Hundreds of sites across the US, including military facilities where thousands of service members and their families live and work, have been contaminated for years with a class of toxic chemicals known as PFAS (per- and polyfluoroalkyl substances). PFAS exposure is associated with a host of health impacts, including various cancers and reproductive and immune system problems.
Documents obtained by UCS through Freedom of Information Act request this spring showed that the Trump Administration had suppressed a government assessment on the health effects of PFAS, calling it a “public relations nightmare.” Soon after, public pressure and a bipartisan congressional effort led to the release of the study in June which revealed that PFAS exposure could be dangerous at levels EPA considers safe. The 2018 assessment by the Agency for Toxic Substances and Disease Registry (ATSDR), a division of the Centers for Disease Control and Prevention, finds that the safe level of PFAS exposure is 7 to 10 times lower than the EPA’s non-enforceable drinking water advisory.

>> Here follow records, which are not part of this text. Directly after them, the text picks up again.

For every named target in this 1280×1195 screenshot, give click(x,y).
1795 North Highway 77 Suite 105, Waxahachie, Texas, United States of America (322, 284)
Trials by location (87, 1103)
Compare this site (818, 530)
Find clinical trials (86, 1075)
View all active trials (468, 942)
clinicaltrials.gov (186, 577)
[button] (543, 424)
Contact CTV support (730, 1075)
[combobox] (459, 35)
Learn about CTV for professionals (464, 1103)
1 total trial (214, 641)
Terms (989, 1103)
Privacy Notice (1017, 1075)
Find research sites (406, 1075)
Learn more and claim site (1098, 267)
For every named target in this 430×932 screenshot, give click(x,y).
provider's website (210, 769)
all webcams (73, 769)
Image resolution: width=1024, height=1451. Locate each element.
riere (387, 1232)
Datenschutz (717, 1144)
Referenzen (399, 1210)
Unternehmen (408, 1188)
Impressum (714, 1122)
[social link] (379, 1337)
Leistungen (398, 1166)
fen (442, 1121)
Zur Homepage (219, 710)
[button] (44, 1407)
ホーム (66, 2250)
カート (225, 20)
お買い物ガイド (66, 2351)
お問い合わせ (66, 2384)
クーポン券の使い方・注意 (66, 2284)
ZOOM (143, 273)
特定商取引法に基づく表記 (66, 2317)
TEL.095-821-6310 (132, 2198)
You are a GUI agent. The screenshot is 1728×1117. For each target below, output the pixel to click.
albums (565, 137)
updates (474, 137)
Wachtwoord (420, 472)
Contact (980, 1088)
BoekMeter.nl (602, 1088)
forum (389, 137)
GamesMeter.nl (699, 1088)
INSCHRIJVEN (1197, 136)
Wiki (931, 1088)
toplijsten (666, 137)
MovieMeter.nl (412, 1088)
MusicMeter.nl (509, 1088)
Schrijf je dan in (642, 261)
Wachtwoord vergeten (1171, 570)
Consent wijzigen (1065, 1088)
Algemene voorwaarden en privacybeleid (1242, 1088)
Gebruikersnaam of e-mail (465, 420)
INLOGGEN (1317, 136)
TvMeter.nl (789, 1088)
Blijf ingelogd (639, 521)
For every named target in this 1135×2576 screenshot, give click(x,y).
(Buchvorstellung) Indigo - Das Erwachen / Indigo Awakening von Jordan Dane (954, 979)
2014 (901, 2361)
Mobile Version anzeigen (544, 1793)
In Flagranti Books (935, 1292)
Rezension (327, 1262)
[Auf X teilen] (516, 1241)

The Center for Science and Democracy has mapped 131 military sites at which PFAS contamination has been found in drinking water or groundwater. All but one of them exceeded the ATSDR safety threshold of 11 parts per trillion. Nearly two-thirds were more than 100 times higher than the safe level. Using data from the US Census Bureau's 2014 American Community Survey, we determined that more than 6 million Americans lived within a three-mile radius of one of these sites in 2017.